- [Extrait proposé]:
►

Cette tour, encore majestueuse, a peu d'annales. Elle n'était naguère seigneuriale que dans son fief, car Bucy était fort morcelé au Moyen-Age : les comtes de Soissons en étaient seigneurs incontestés, mais les plus gros propriétaires fonciers étaient les chanoines de la cathédrale, bien que les abbayes soissonnaises elles-mêmes se partageaient les quatre cinquièmes des terres labourables de la paroisse.

Broyon devait être le nom primitif du fief qui nous intéresse, la famille Simon Matiphas le possédait au début du XIVe siècle. C'est sous le nom de "chapelle de Broyon" qu'un Simon fonda en 1513, dans "sa maison de Bucy" l'édicule qui, sous la tour, subsista jusque la grande guerre. Un autre Simon, petit-fils du précédent, désignera en 1404 "sa grande maison", c'est l’appellation que nous retrouverons en 1565, puis en 1670. Au siècle suivant on écrira "château" et même château de Broyon en 1783.

Il en résulte que, le château n'existait pas en 1313, la propriété des Matiphas n'était qu'un simple hôtel, ils en accrurent l'importance en lui adjoignant un certain nombre de fiefs, puis, le caprice d'un parvenu que nous allons évoquer y placera une maison forte et le domaine prendra aspect de seigneurie, Si bien que les Lameth profiteront de l'éloignement des comtes pour se titrer seigneurs de Bucy.

M. Brun s'est fait l'historien des Simon de Bucy, il nous suffira de signaler que cette famille porta loin le renom du village. Elle donna un évêque à Paris dont on voit encore la statue gisante à Notre-Dame, un premier président au Parlement, un évêque de Soissons qui fut le bâtisseur de Septmonts et enfin, un archevêque de Bourges.

◄

- [Objectif de l'exercice]: Citez sans rien modifier la partie du texte sur la tour de Bucy qui commence par les mots « Cette tour, encore » et s'achève sur « de la paroisse. ».

- [Données]:
►

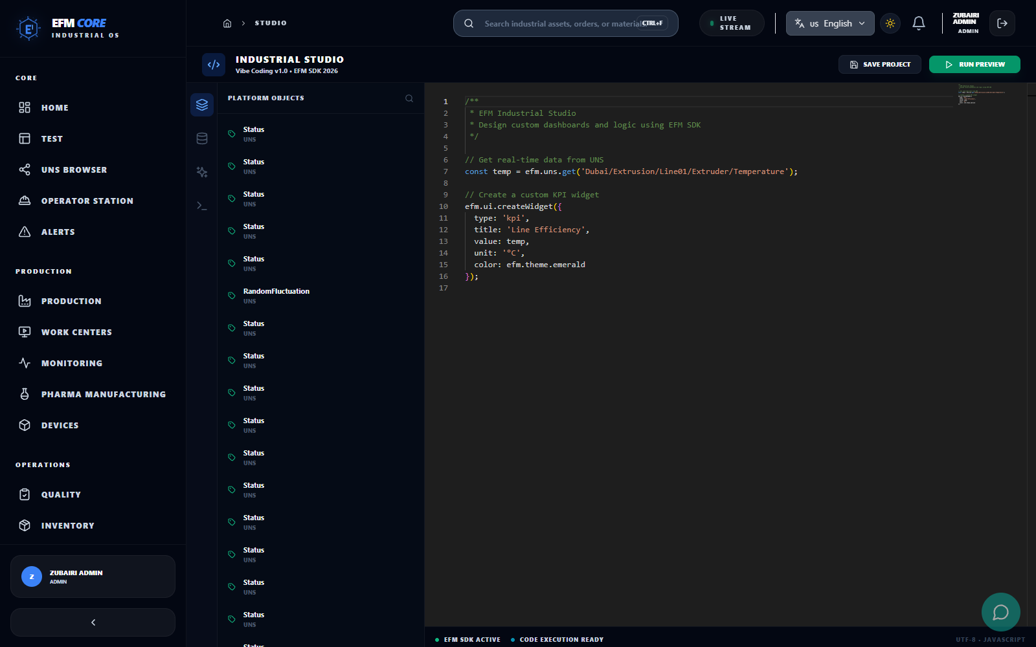
Task: Open the English language dropdown
Action: [x=829, y=23]
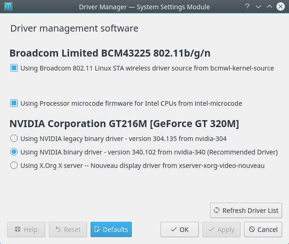This screenshot has height=244, width=289.
Task: Click the Apply button
Action: 222,229
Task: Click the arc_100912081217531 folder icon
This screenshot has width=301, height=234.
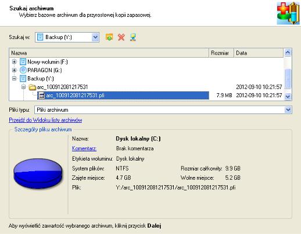Action: tap(33, 87)
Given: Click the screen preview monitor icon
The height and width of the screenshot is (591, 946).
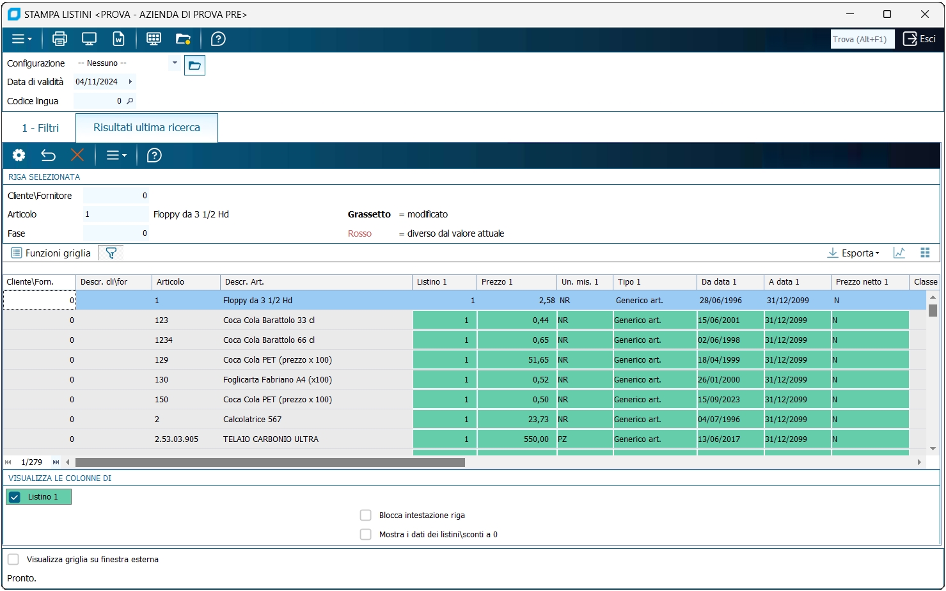Looking at the screenshot, I should coord(89,39).
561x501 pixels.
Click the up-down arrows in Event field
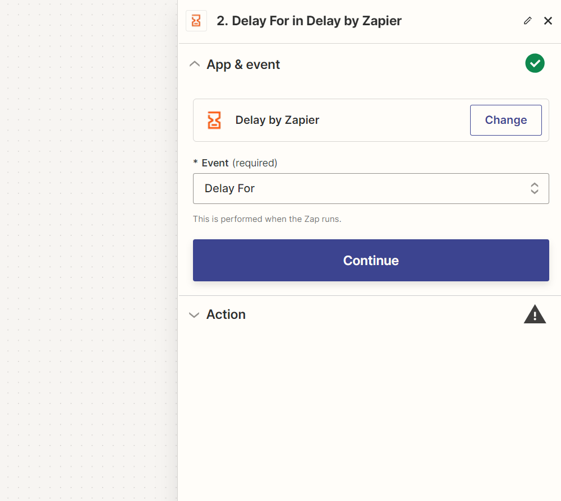point(535,188)
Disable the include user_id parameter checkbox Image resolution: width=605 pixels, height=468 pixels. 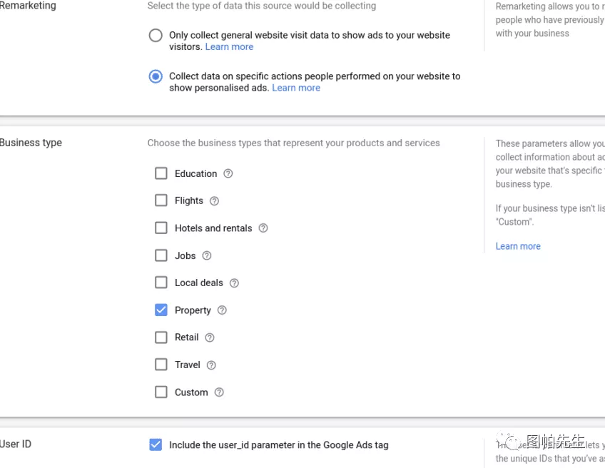(156, 445)
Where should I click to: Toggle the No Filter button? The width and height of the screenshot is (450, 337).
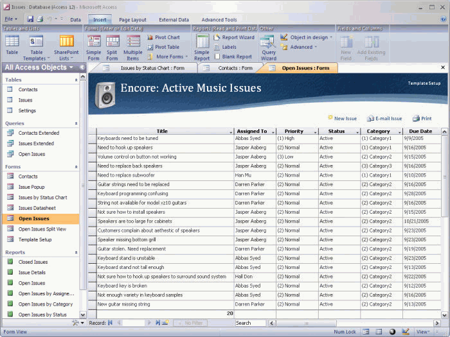[190, 323]
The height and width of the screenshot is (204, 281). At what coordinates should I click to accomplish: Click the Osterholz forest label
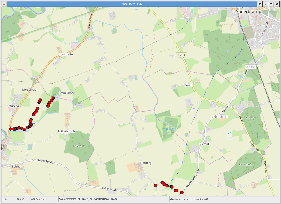tap(79, 146)
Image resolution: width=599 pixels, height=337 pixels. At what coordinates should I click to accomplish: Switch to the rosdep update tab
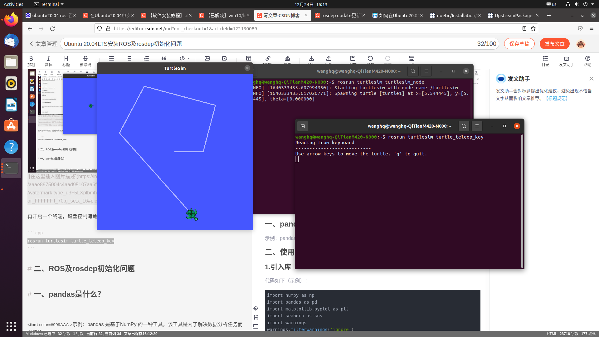340,15
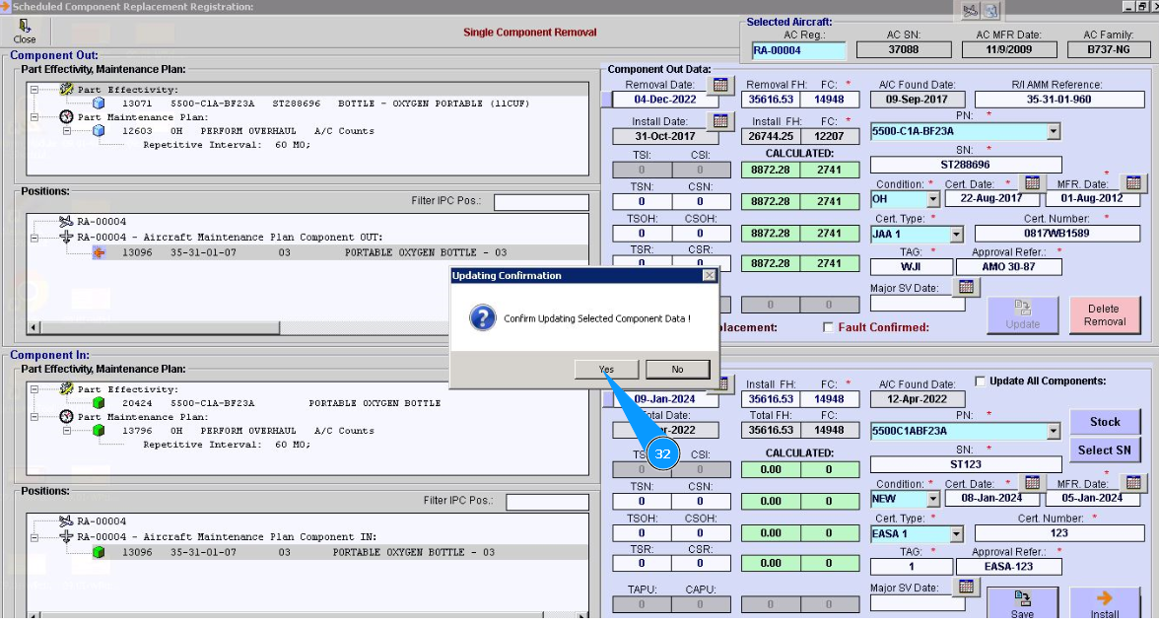Open calendar for Component Out Major SV Date

coord(967,287)
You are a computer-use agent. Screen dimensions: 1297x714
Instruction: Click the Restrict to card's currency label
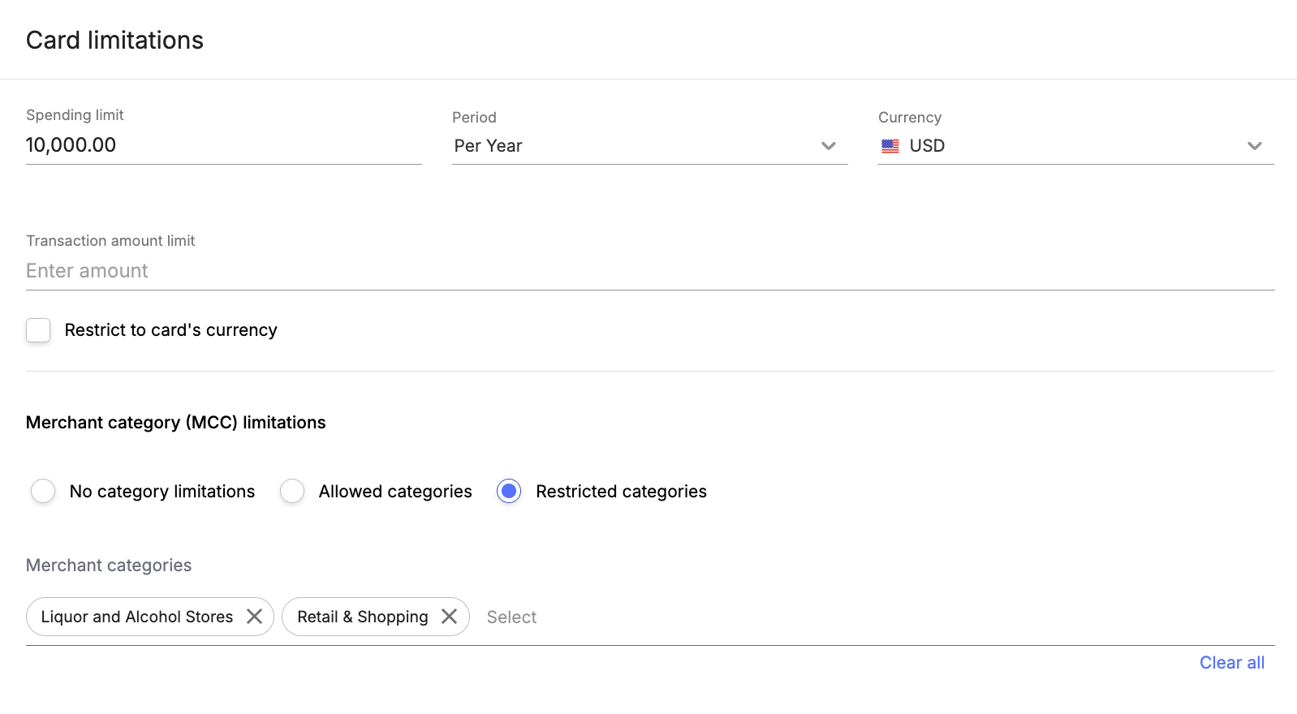pyautogui.click(x=171, y=330)
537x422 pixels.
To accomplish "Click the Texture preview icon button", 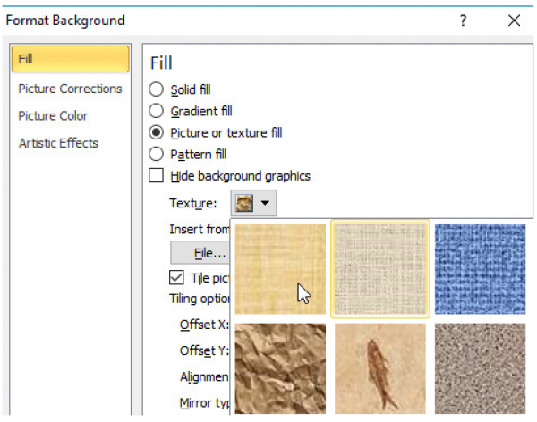I will click(243, 204).
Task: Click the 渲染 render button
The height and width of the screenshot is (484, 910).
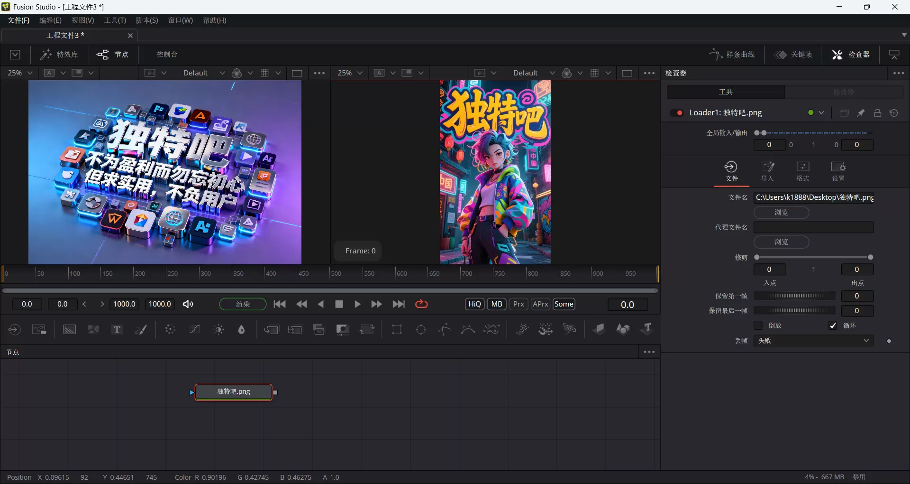Action: pos(242,304)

◄

- [Réponse attendue]:
Cette tour, encore majestueuse, a peu d'annales. Elle n'était naguère seigneuriale que dans son fief, car Bucy était fort morcelé au Moyen-Age : les comtes de Soissons en étaient seigneurs incontestés, mais les plus gros propriétaires fonciers étaient les chanoines de la cathédrale, bien que les abbayes soissonnaises elles-mêmes se partageaient les quatre cinquièmes des terres labourables de la paroisse.